TeacherStudio® (www.TeacherStudio.com), which is co-owned by IDEAS, was one of just six companies to be invited to be a part of the Innovators Lab last week at the second annual Schools for Tomorrow conference at The New York Times’ building in New York. The theme of the conference was “Schools for Tomorrow: Building a Better Teacher.”
“This was a tremendous opportunity for TeacherStudio,” commented Caroline Masse, co-creator of TeacherStudio. “To be surrounded by experts in the field, attend the panel discussions, talk to educators about their work, and highlight TeacherStudio, with its recent upgrades, to that many influential people was another building block for our product.”
This is the second Schools for Tomorrow conference, an annual collaboration between the business and newsroom sides of The New York Times. Speakers included The New York Times Op-Ed columnists David Brooks, Bill Keller and Nick Kristof, as well as educators including Stanford professor Linda Darling-Hammond, the chancellors of the New York City and Washington public schools, and several exceptional K-12 teachers. The Inventors Lab was used to showcase new technologies that are targeted at supporting educators in their instructional practice. TeacherStudio is an offering that focuses on individualized professional development for teachers.

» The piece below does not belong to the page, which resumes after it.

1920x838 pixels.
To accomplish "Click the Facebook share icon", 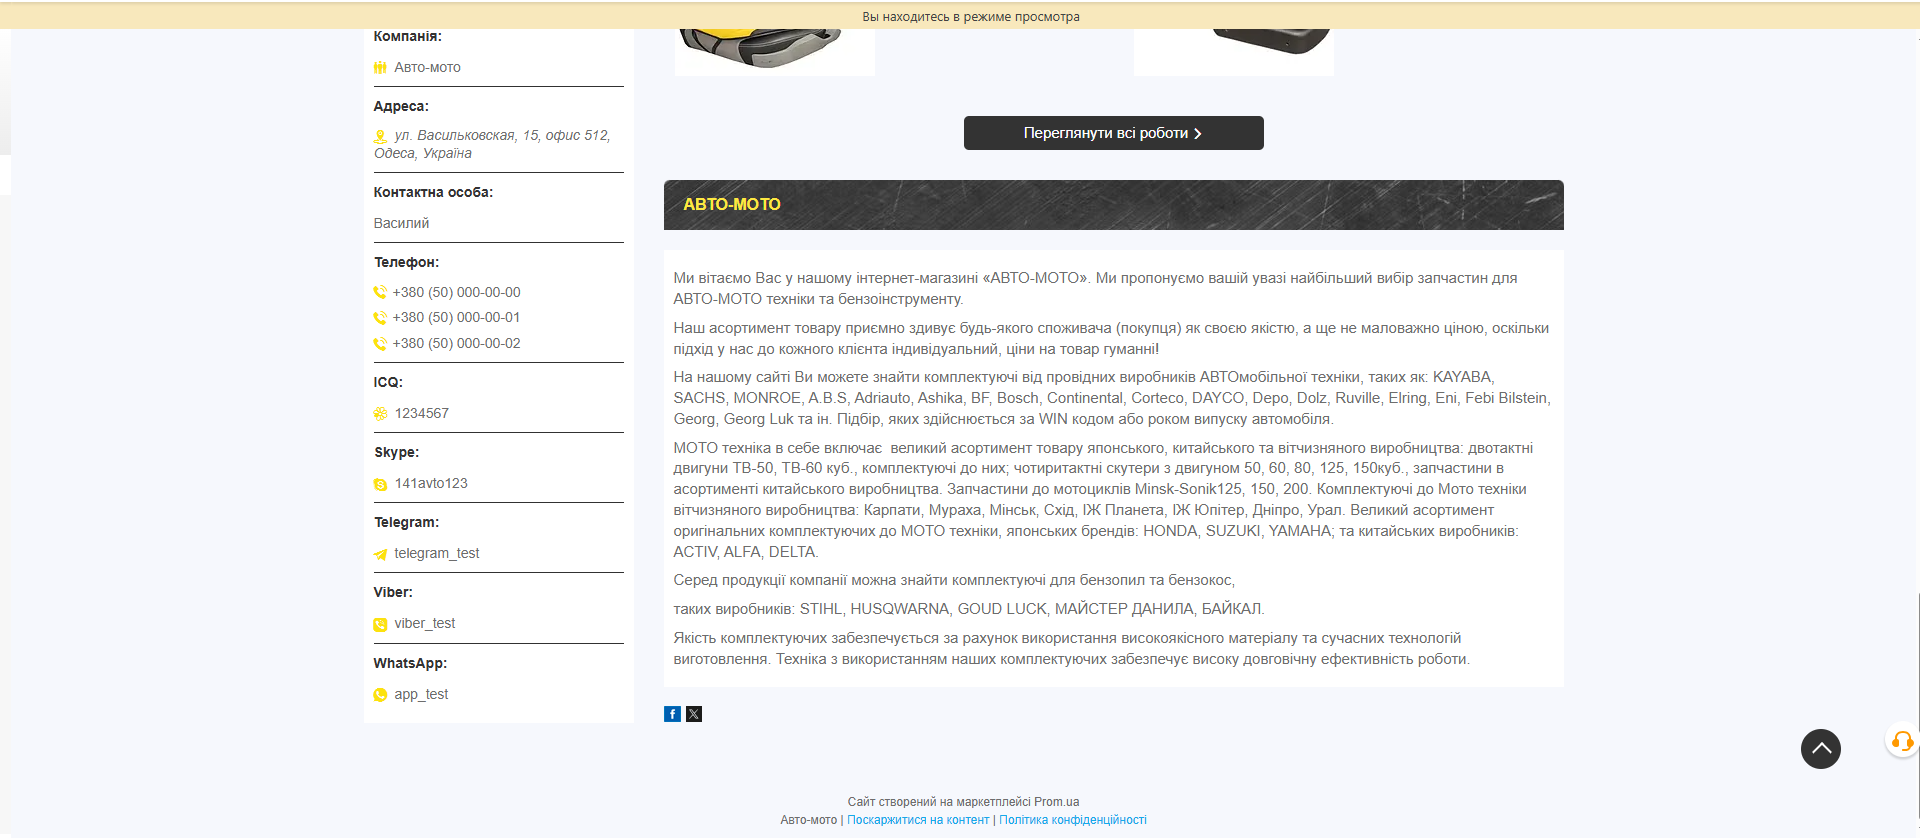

TeacherStudio has been adopted by the Regional Education Service Agency (RESA) 2 in West Virginia, Seminole County Public Schools in Central Florida, and Anson County Public Schools in North Carolina. Dee Cockrille, Executive Director of RESA 2, comments that, “with TeacherStudio, we are able to have continuous connections with educators who live across southern West Virginia regarding personalized learning and instructional practices centered upon high levels of student engagement.”

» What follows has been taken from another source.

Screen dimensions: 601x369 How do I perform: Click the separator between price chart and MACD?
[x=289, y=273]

TeacherStudio allows educators to build their skills and knowledge through individualized and relevant learning experiences which are focused on ongoing and meaningful professional growth. Our platform is built on what research has identified as paramount to effective professional learning communities. We believe, and preliminary results are showing, that a strong community focused on professional development encourages openness, practice, reflection, and growth ultimately contributes to increased student achievement.